- **Task goal**: Arrange the rows between the line containing "Click the checkmark beside Scheduled orders" and the line containing "click(x=189, y=332)", inclusive, as a JSON list of strings with one string per line and blank lines left out.

- **Supplied entries**:
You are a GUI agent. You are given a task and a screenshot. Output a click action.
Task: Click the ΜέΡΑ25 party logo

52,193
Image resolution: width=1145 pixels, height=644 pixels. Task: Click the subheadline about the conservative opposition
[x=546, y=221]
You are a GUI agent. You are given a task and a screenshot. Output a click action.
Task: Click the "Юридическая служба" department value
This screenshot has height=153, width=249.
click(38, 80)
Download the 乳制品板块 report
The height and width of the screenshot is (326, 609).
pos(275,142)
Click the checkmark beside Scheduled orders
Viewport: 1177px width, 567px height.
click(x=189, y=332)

...

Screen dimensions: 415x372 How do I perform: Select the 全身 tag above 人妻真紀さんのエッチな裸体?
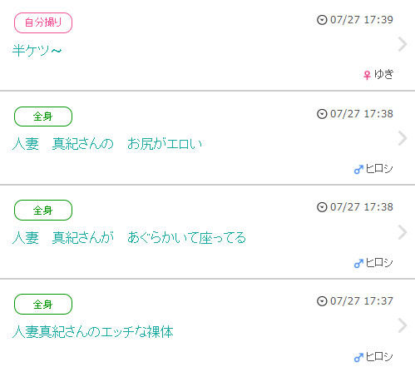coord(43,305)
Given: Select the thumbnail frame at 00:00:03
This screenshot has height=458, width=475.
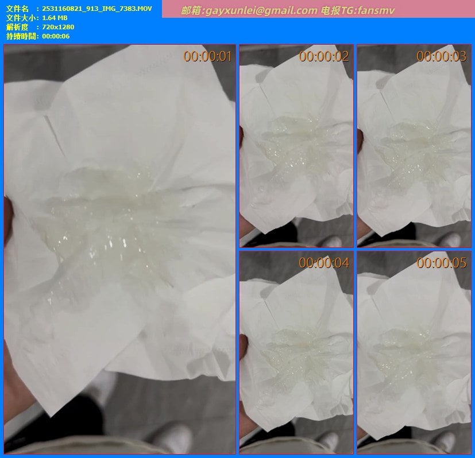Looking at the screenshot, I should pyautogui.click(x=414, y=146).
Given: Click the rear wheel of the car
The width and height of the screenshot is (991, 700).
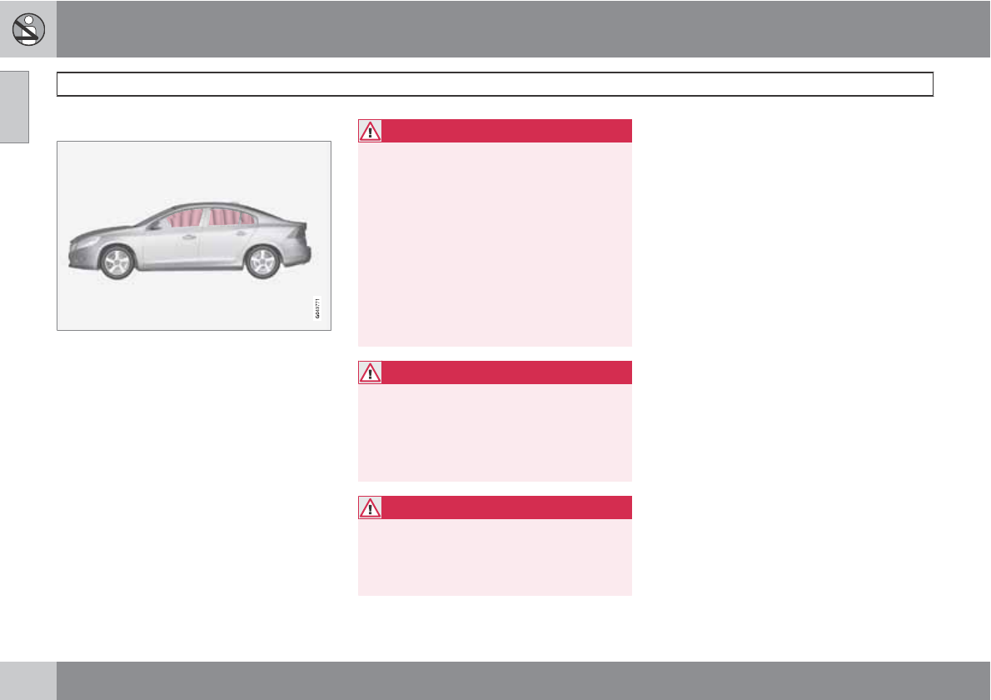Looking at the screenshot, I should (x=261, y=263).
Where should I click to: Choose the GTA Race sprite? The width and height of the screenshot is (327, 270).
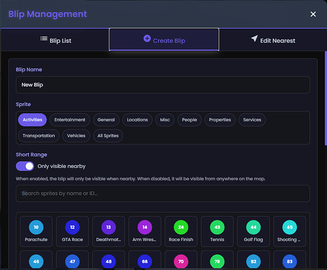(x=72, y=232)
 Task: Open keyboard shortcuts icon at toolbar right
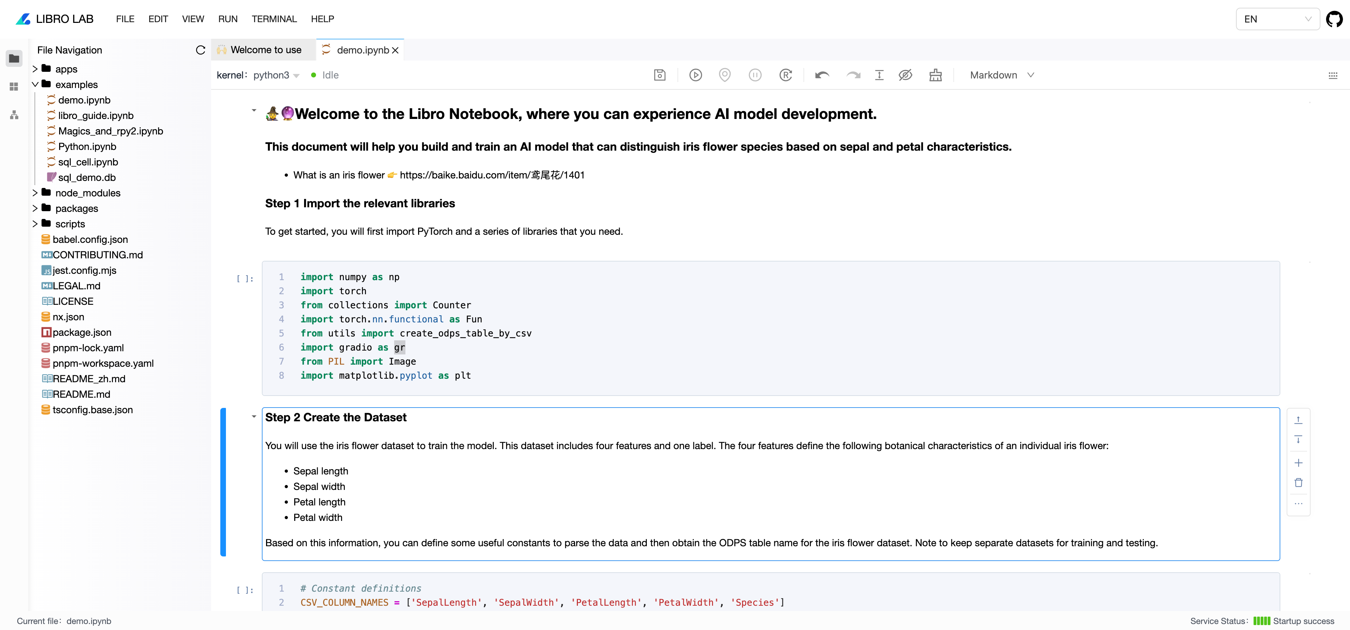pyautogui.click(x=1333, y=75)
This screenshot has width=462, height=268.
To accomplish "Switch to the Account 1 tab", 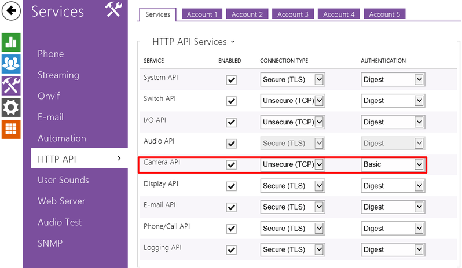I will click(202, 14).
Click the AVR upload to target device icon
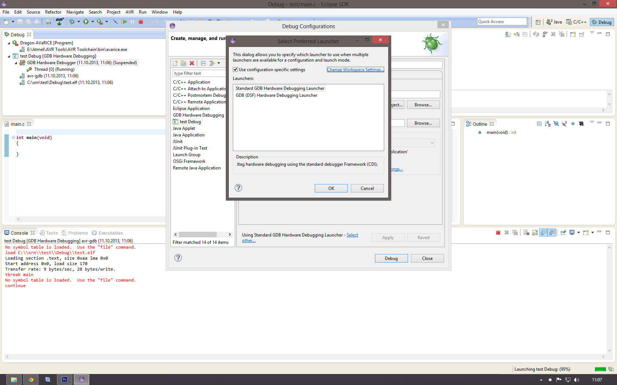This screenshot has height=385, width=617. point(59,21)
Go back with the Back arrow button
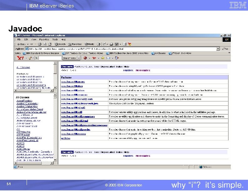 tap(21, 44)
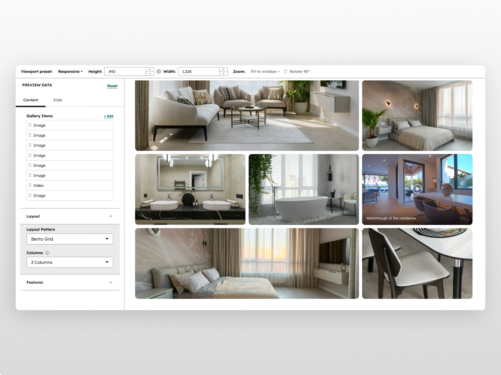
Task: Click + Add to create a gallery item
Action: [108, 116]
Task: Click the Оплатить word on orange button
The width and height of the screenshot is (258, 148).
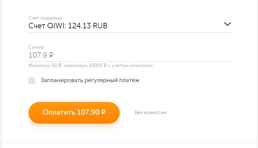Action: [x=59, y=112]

- **Result of this exercise**:
[
  "Click the checkmark beside Scheduled orders",
  "Viewport: 1177px width, 567px height.",
  "click(x=189, y=332)"
]